Dieser wurde vom Weißen Ring ins Leben gerufen und soll jedes Jahr am 22. März die Aufmerksamkeit auf die Opfer von Verbrechen lenken. Denn auch heute noch gelte die Feststellung, dass Opfer oft mit ihrem Schicksal alleingelassen werden. „Der Fokus, auch und gerade der mediale, ist oft genug fast ausschließlich auf den Täter gerichtet.“

Beim Thema Stalking herrsche aber langsam ein anderes Bewusstsein vor. „Mehr Betroffene kommen zu uns und bitten um Unterstützung“, so Rüenholl. Ob es nun mehr Stalkingopfer gibt oder einfach mehr Betroffene Hilfe suchen, könne man nicht genau sagen. „Seit 2007 ist das Nachstellen in Deutschland verboten. Wer andere Personen stalkt und dadurch Leid zufügt, kann mit bis zu fünf Jahren Haft bestraft werden.“ Die größere Aufmerksamkeit für das Thema Stalking führt Rüenholl auch auf die Arbeit des Weißen Rings zurück. „Wir waren beharrlich und sind damit immer wieder vorstellig geworden.“

Verein unterstützt auch Angehörige

Der Verein unterstützt nicht nur die direkten Opfer eines Verbrechens, sondern auch Angehörige, Verwandte oder Freunde, die durch eine Tat traumatisiert wurden. „Wir kümmern uns um Menschen, die mit Mord, Vergewaltigung, Raub, Stalking oder anderen Straftaten in Berührung kamen“, führt der 74-jährige Rentner aus.
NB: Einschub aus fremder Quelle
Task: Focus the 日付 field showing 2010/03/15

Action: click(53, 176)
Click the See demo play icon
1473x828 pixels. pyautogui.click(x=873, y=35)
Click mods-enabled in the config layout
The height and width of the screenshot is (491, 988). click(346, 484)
Auch Oberhausener, in deren Wohnung eingebrochen wurde, nehmen die Hilfe des Weißen Rings in Anspruch. „Gerade bei den betroffenen Frauen gibt es oft eine starke Verunsicherung.“ Wenn die eigenen vier Wände nicht mehr als unantastbar gelten, könne daraus sogar ein Trauma entstehen.

Die zentrale Aufgabe der Mitarbeiter des Weißen Rings besteht für Axel Rüenholl vor allem im „Zuhören, Zuhören und noch einmal Zuhören. Die Opfer müssen wissen, dass da jemand ist, dem man seine Sorgen und Nöte erzählen kann. Das ist keine körperliche, aber sehr wohl eine seelische Umarmung“, so Rüenholl.
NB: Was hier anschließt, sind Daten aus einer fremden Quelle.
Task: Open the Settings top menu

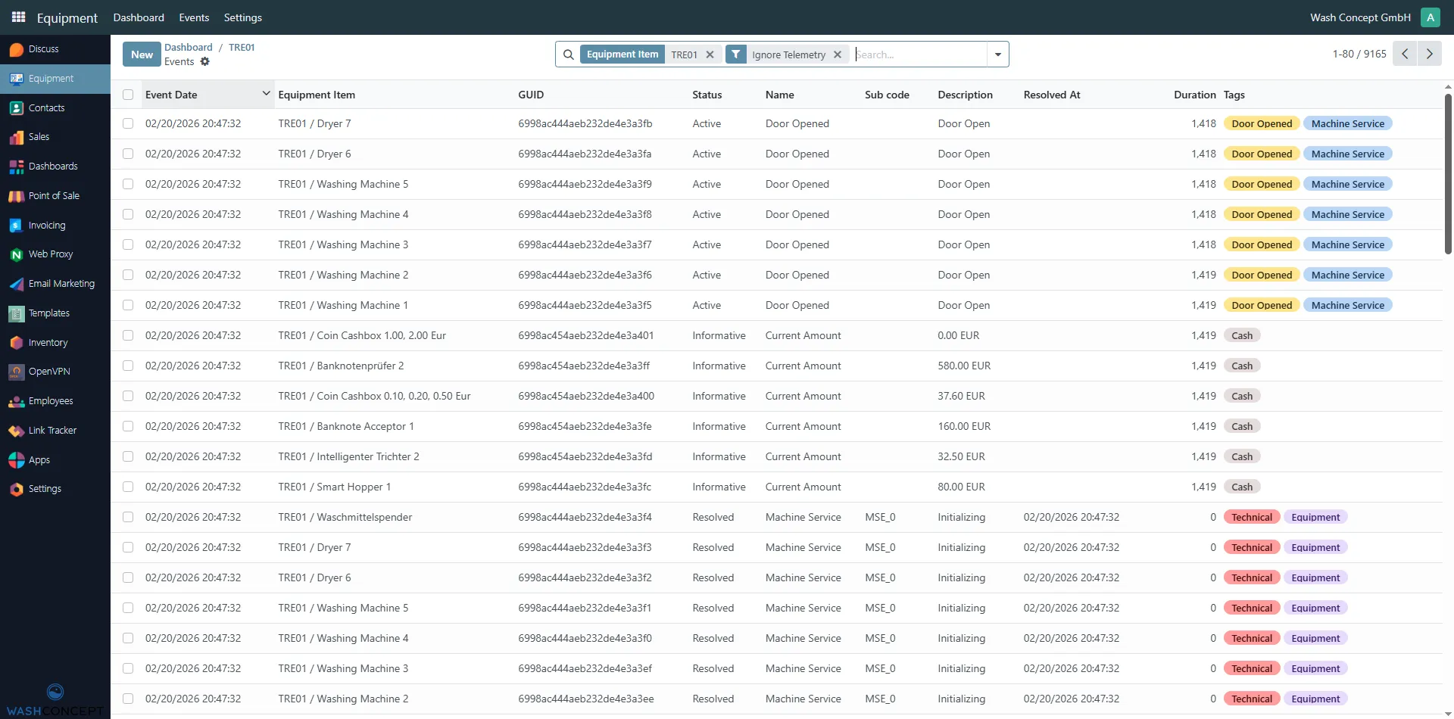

„Zumeist finden die Treffen in der Wohnung des Opfers statt.“ In den eigenen vier Wänden fühlten sich viele Betroffene sicherer. „Sollte das Opfer aber gerade in der eigenen Wohnung attackiert worden sein, unterhalten wir uns an einem neutralen Ort.“

Auch in finanzieller Hinsicht gibt es Unterstützung. „Wir übernehmen gegebenenfalls Umzugs- oder Anwaltskosten.“ Neue Möbel kann es ebenfalls geben.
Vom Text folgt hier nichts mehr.